I don’t wish to be an ingrate in times like these, when what matters is not so much who saw the truth first, but rather that people see it, period. Better late than never, and all that. So, to our neo-hawk liberal friends: Welcome to the club; we’re happy to have you along. But remember that the objects of your scorn–even that notoriously “flighty thinker,” George W. Bush–were right about Iraq months or even years before you saw the light. So please, check your smugness and condescension at the door.
Well, I plan to keep my smugness and condescension right here next to my computer where it’s most likely to come in handy, thank you very much.
As I recall, Republicans mostly spent their time muttering conspiratorially during the 1990s whenever Bill Clinton suggested taking a harder line against Iraq, and we all know that Rumsfeld and Cheney were busy buying and selling vast quantities of goods and services to Iraq during that period. Nor were Republicans exactly at the front of the parade when NATO finally took action in Kosovo. So I’m not quite sure how it is that these were the guys who saw the light before all the rest of us on the subject of using American military power for the greater good of humanity.

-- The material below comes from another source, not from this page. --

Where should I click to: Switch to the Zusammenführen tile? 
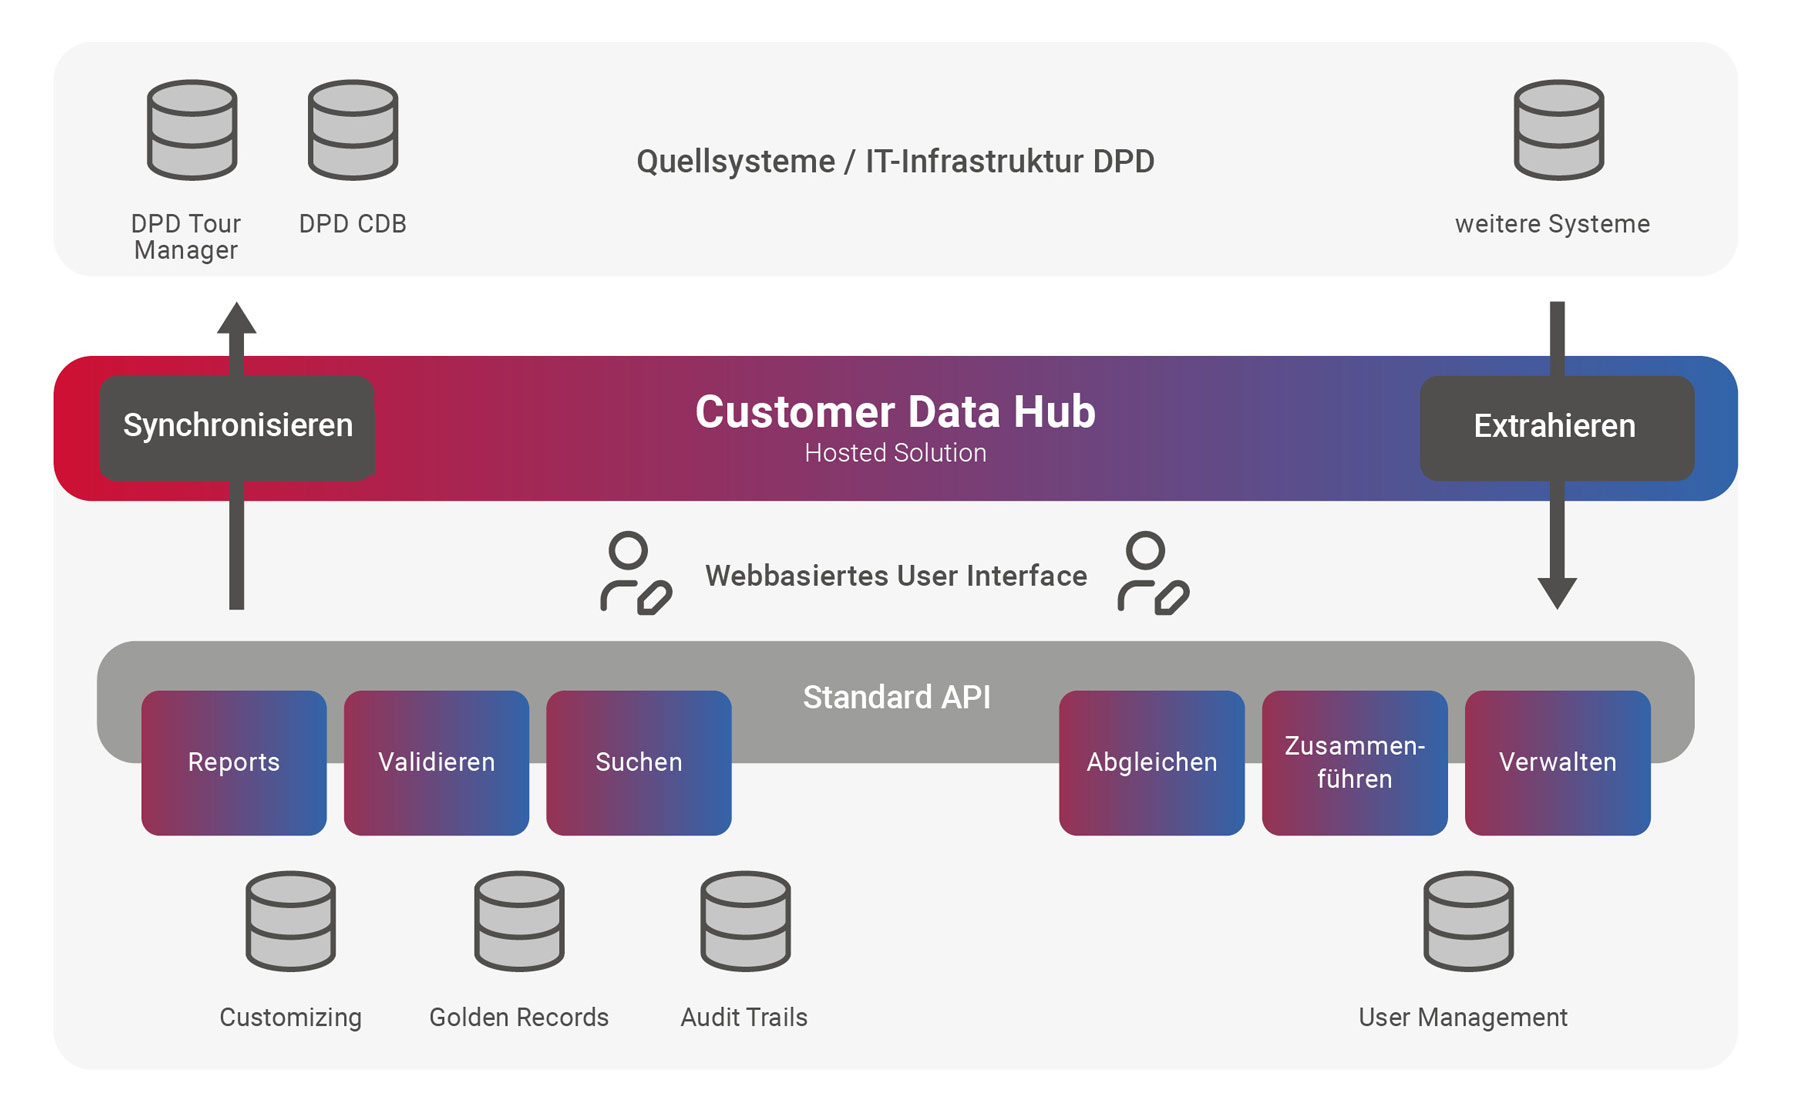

And just for the record, my complaint with Bush is primarily that he has prosecuted this war so cynically and incompetently. He blatantly timed his Iraq campaign for electioneering purposes, thus destroying any hope of getting a true bipartisan consensus on the matter; his disdainful treatment of Europe destroyed any chance of support from the populations of those countries; his complete indifference toward the Israel-Palestine problem destroyed any hope of getting support from the Arab world; and his unwillingness for six straight months to commit himself to a multilateral post-war rebuilding effort has made the entire world believe that we are intent on building a latter-day Roman empire ? a laughable idea that either of our previous two presidents could have put to rest with a single speech.
Even in the best case it would have been hard to organize worldwide support for this war, but Bush’s contemptuous tone toward enemies and allies alike and his unwillingness to engage in anything resembling true coalition-building has made it far harder. This war may be something that needs to be done, but we will be paying the price for George Bush’s incompetent handling of it for years to come.